Outros costumam ir por mar, de umas terras para outras em umas embarcações a que chamam Canoas, quando querem fazer alguns saltos ao longo da costa. Estas canoas são feitas á maneira de lançadeiras de tear, de um só pau em cada uma das quais vão vinte, trinta romeiros. Alem destas ha outras que são da casca de um pau do mesmo tamanho, que se acomodam muito ás ondas e são mui ligeiras, ainda que menos seguras; porque se alagam vão-se ao fundo, o que não têm as de pau que de qualquer maneira sempre andam em cima da água. E quando acontece alagar-se alguma os mesmos Índios se lançam ao mar e a sustentam até que a acabam d'esgotar, e outra vez se embarcam nela e tornam a fazer sua viagem.

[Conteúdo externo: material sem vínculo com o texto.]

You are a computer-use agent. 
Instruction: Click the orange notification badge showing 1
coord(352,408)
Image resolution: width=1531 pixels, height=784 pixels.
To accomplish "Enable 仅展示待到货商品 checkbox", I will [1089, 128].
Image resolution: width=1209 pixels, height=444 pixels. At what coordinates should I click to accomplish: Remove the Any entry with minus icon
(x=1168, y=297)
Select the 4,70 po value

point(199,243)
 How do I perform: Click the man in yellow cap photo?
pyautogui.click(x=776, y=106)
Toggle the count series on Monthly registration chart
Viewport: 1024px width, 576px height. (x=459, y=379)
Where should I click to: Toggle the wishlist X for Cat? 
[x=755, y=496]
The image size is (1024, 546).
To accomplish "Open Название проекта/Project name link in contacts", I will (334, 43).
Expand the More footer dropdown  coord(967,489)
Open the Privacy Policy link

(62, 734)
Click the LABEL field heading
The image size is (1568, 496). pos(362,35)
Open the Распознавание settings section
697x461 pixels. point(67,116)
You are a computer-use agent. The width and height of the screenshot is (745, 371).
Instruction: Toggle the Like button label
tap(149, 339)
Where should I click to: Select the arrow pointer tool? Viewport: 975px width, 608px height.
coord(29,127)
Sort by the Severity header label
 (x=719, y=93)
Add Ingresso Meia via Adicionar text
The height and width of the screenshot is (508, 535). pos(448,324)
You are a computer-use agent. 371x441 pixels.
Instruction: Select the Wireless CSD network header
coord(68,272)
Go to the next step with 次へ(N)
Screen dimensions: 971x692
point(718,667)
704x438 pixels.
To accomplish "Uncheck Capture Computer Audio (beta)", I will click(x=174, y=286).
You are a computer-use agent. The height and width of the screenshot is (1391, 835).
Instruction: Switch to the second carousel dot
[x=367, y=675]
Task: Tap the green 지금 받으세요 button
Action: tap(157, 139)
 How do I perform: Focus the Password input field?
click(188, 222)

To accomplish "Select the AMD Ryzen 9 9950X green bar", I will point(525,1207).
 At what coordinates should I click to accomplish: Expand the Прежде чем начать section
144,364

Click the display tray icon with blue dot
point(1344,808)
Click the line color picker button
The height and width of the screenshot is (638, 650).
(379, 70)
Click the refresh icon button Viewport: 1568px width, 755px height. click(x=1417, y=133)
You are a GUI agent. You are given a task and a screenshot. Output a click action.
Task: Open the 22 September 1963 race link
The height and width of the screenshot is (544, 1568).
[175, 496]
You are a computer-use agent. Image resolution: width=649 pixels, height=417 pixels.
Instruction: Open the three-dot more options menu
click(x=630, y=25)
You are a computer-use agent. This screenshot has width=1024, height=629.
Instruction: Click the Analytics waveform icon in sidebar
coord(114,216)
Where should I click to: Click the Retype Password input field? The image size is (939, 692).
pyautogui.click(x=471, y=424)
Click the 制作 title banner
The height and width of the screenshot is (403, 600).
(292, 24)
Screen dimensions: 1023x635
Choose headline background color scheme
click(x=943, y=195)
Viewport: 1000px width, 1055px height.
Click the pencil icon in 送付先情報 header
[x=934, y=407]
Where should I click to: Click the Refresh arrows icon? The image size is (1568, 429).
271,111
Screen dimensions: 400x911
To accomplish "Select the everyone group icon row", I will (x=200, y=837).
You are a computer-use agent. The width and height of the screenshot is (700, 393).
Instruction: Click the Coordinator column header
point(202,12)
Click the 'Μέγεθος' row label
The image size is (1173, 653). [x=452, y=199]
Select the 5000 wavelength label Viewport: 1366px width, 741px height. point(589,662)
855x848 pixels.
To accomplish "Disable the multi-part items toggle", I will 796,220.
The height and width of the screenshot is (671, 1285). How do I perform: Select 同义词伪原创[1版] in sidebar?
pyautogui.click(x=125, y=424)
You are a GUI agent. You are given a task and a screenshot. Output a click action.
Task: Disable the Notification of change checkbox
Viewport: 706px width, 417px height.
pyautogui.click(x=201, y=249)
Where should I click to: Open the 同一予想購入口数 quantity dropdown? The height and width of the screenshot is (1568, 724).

Todos em seus combates são determinados, e pelejam mui animosamente sem nenhumas defensivas; e assim parece cousa estranha ver dous, tres mil homens nus de parte a parte frechar uns aos outros com grandes sovius e grita, maneando-se todos com grande ligeireza de uma parte para outra, para que não possam os inimigos apontar nem fazer tiro em pessoa certa. Porem pelejam desordenadamente e desmandam-se muito uns e outros em semelhantes brigas, porque não têm Capitão que os governe, nem outros oficiais de guerra a quem hajam de obedecer nos tais tempos; mas ainda que desta ordenança careçam, todavia por outra parte dão-se a grande manha em seus cometimentos, e são mui cautos no escolher do tempo em que hão de fazer seus assaltos ás aldeias dos inimigos, sobre os quais costumam dar de noite a hora em que os acém mais descuidosos. E quando acontece não poderem logo entra-los por alguma cerca de madeira lhes ser impedimento que eles têm ao redor da aldêa para sua defensão, fazem outra semelhante algum tanto separada da mesma aldêa e assim a vão chegando cada noite dez, doze passos, até que um dia amanhece pegada com a dos contrários, onde muitas vezes se acham tão vizinhos que vêm a quebrar as cabeças com paus que arremessam uns aos outros.